### Aim of the task
Would you transcribe all of the entries that follow, word for word?

BEGIN Data for this exercise

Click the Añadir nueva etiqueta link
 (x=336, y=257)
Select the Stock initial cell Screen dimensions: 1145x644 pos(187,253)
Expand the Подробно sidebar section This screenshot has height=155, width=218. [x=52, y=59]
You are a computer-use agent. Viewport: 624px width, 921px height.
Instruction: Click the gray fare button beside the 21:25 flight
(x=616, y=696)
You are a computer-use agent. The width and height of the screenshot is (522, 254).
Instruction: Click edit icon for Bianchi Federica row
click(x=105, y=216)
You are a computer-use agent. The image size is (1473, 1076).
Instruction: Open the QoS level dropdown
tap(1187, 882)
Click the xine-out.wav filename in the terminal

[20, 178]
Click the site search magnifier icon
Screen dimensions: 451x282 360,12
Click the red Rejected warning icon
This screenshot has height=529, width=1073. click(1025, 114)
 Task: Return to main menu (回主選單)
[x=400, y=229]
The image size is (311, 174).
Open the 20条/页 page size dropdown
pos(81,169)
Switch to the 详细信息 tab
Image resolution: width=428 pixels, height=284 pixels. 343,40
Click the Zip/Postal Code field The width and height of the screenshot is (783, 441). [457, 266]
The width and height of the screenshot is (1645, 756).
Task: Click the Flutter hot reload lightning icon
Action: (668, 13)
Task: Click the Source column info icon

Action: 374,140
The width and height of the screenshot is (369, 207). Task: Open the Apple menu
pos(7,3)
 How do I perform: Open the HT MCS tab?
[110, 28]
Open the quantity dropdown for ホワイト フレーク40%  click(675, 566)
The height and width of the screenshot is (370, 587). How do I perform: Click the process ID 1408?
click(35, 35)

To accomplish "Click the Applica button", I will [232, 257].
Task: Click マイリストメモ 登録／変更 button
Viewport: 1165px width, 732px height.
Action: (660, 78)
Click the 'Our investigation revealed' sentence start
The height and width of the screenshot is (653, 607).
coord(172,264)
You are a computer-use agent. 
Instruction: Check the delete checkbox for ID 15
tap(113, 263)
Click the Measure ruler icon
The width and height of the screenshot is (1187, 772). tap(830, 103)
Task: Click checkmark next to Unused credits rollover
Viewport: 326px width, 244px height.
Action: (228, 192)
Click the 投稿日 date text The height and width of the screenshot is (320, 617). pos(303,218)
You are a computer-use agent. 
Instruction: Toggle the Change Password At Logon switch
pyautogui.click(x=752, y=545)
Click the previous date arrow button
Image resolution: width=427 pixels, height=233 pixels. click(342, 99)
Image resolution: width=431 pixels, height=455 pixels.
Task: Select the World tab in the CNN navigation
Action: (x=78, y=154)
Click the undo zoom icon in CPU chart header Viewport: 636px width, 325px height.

END Data for this exercise

### Task answer
Click the Añadir nueva etiqueta link
 (x=336, y=257)
Select the Stock initial cell Screen dimensions: 1145x644 pos(187,253)
Expand the Подробно sidebar section This screenshot has height=155, width=218. [x=52, y=59]
You are a computer-use agent. Viewport: 624px width, 921px height.
Instruction: Click the gray fare button beside the 21:25 flight
(x=616, y=696)
You are a computer-use agent. The width and height of the screenshot is (522, 254).
Instruction: Click edit icon for Bianchi Federica row
click(x=105, y=216)
You are a computer-use agent. The image size is (1473, 1076).
Instruction: Open the QoS level dropdown
tap(1187, 882)
Click the xine-out.wav filename in the terminal

[20, 178]
Click the site search magnifier icon
Screen dimensions: 451x282 360,12
Click the red Rejected warning icon
This screenshot has height=529, width=1073. click(1025, 114)
 Task: Return to main menu (回主選單)
[x=400, y=229]
The image size is (311, 174).
Open the 20条/页 page size dropdown
pos(81,169)
Switch to the 详细信息 tab
Image resolution: width=428 pixels, height=284 pixels. 343,40
Click the Zip/Postal Code field The width and height of the screenshot is (783, 441). [457, 266]
The width and height of the screenshot is (1645, 756).
Task: Click the Flutter hot reload lightning icon
Action: (668, 13)
Task: Click the Source column info icon

Action: 374,140
The width and height of the screenshot is (369, 207). Task: Open the Apple menu
pos(7,3)
 How do I perform: Open the HT MCS tab?
[110, 28]
Open the quantity dropdown for ホワイト フレーク40%  click(675, 566)
The height and width of the screenshot is (370, 587). How do I perform: Click the process ID 1408?
click(35, 35)

To accomplish "Click the Applica button", I will [232, 257].
Task: Click マイリストメモ 登録／変更 button
Viewport: 1165px width, 732px height.
Action: (660, 78)
Click the 'Our investigation revealed' sentence start
The height and width of the screenshot is (653, 607).
coord(172,264)
You are a computer-use agent. 
Instruction: Check the delete checkbox for ID 15
tap(113, 263)
Click the Measure ruler icon
The width and height of the screenshot is (1187, 772). tap(830, 103)
Task: Click checkmark next to Unused credits rollover
Viewport: 326px width, 244px height.
Action: (228, 192)
Click the 投稿日 date text The height and width of the screenshot is (320, 617). pos(303,218)
You are a computer-use agent. 
Instruction: Toggle the Change Password At Logon switch
pyautogui.click(x=752, y=545)
Click the previous date arrow button
Image resolution: width=427 pixels, height=233 pixels. click(342, 99)
Image resolution: width=431 pixels, height=455 pixels.
Task: Select the World tab in the CNN navigation
Action: (x=78, y=154)
Click the undo zoom icon in CPU chart header Viewport: 636px width, 325px height.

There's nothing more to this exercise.